ROBERT KIPNISS: Shades of Nature is a must-see exhibition for anyone passionate about the enduring allure of visual expression and the timeless legacy of a remarkable artist. Admission to TABF’s gallery is always free and all are welcome.
The Artist Book Foundation (TABF) is a nonprofit art book publisher that celebrates artists’ lives and work through publications, related exhibitions, and public programs. TABF works collaboratively with artists, museum curators, art historians, and collectors to develop catalogues raisonnés, monographs, surveys, and exhibition catalogues. It is dedicated to preserving, promoting, and celebrating the artistic legacy of acclaimed as well as underrepresented artists.

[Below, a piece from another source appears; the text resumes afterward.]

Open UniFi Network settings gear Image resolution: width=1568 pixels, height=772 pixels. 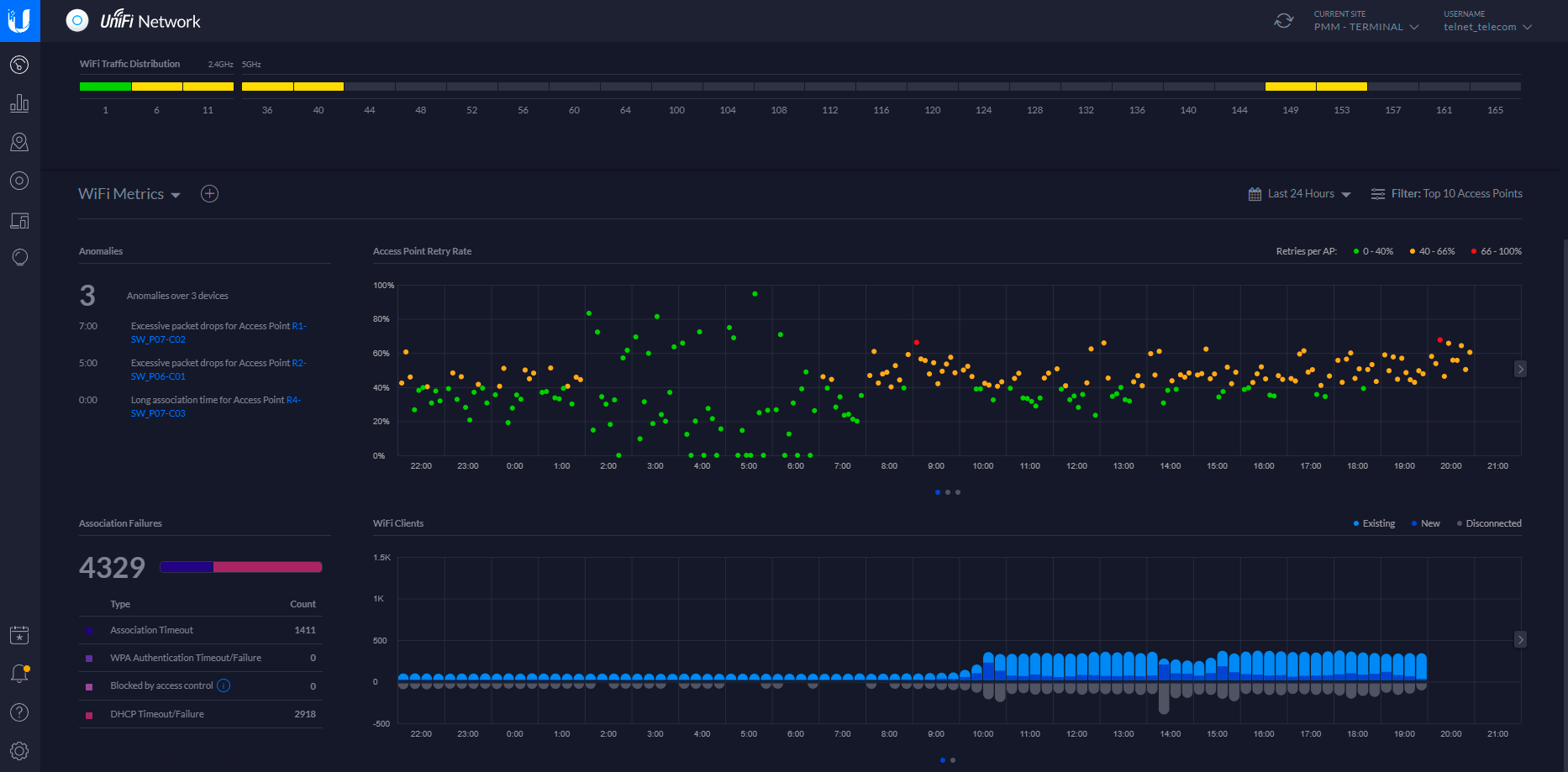pos(19,750)
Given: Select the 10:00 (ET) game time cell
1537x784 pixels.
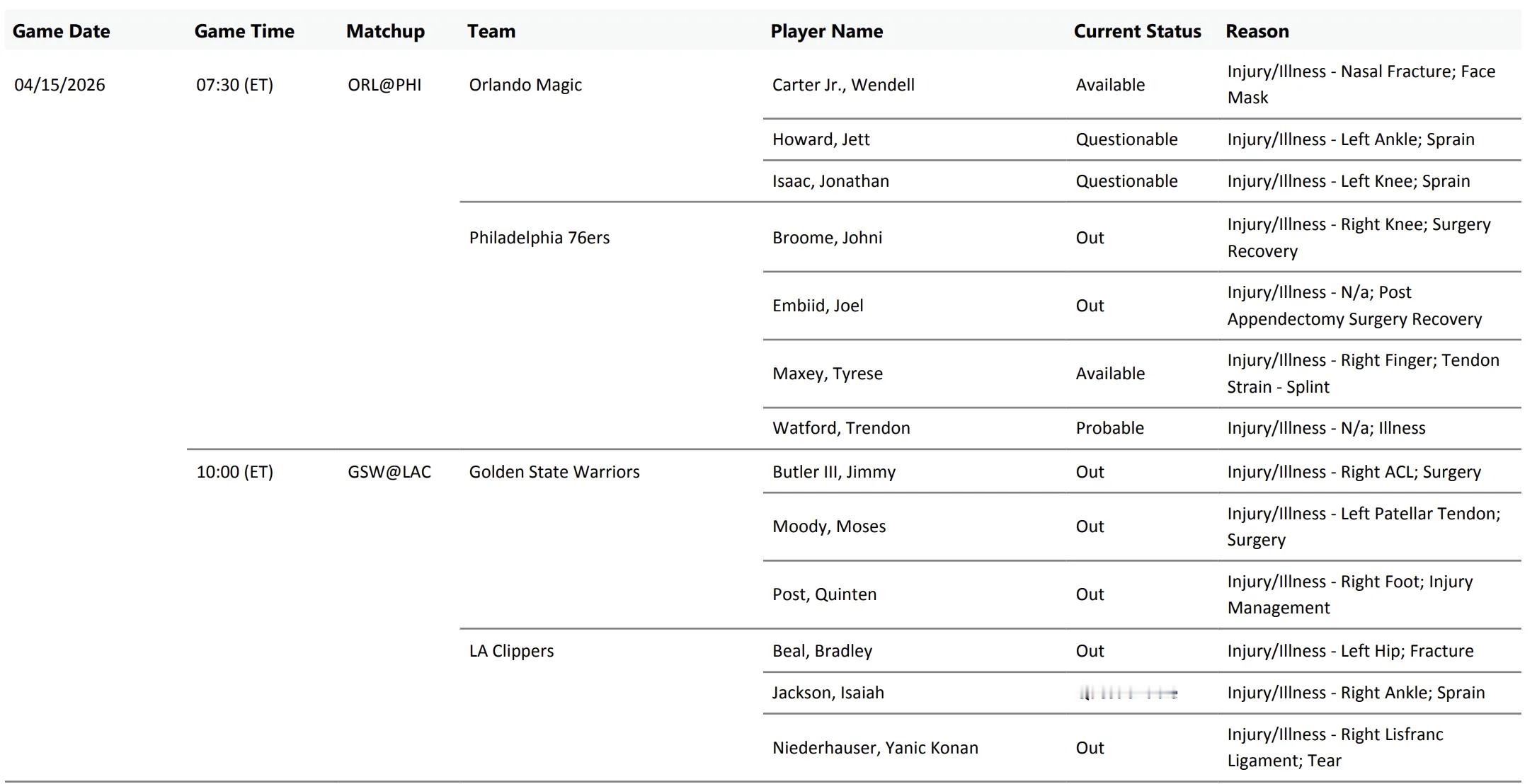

With a focus on producing artist-centered publications that delve into the lives and works of these remarkable individuals, TABF plays a vital role in fostering appreciation for the arts and their lasting impact on culture and society. Additionally, TABF’s book donations program provides access to the arts to the widest audience possible by delivering thousands of copies of their publications to underserved public libraries, schools, and prisons across the country.
The importance of artist books is not in question, but their existence could be if they are not published by a nonprofit whose mission is to ensure their future and to capture the legacy that is found on the page—print and digital—for generations to come. If you consider that museums are run as nonprofits for the common good, rather than to satisfy shareholders, then you can appreciate what inspired the creation of The Artist Book Foundation. Connecting artist books with markets worldwide is essential and easier than ever as the foundation has contacts internationally to ensure that promotion, sales, distribution, and specialized content reach all corners of the globe.
It is critical to be where the art world is getting the greatest attention and setting the highest standards. Located on the campus of the Massachusetts Museum of Contemporary Art (MASS MoCA), TABF’s scholarly publications help to inspire and develop a growing interest in the arts. Art historians, museum curators, and other experts in their fields author and contribute to all of the foundation’s richly illustrated books, with the ultimate goal of clearly communicating the artist’s practice. The foundation partners with artists, galleries, museums, and others to create publications of exceptional quality and design. The books are supported financially through these partnerships to produce the most comprehensive presentation of an artist’s history and work.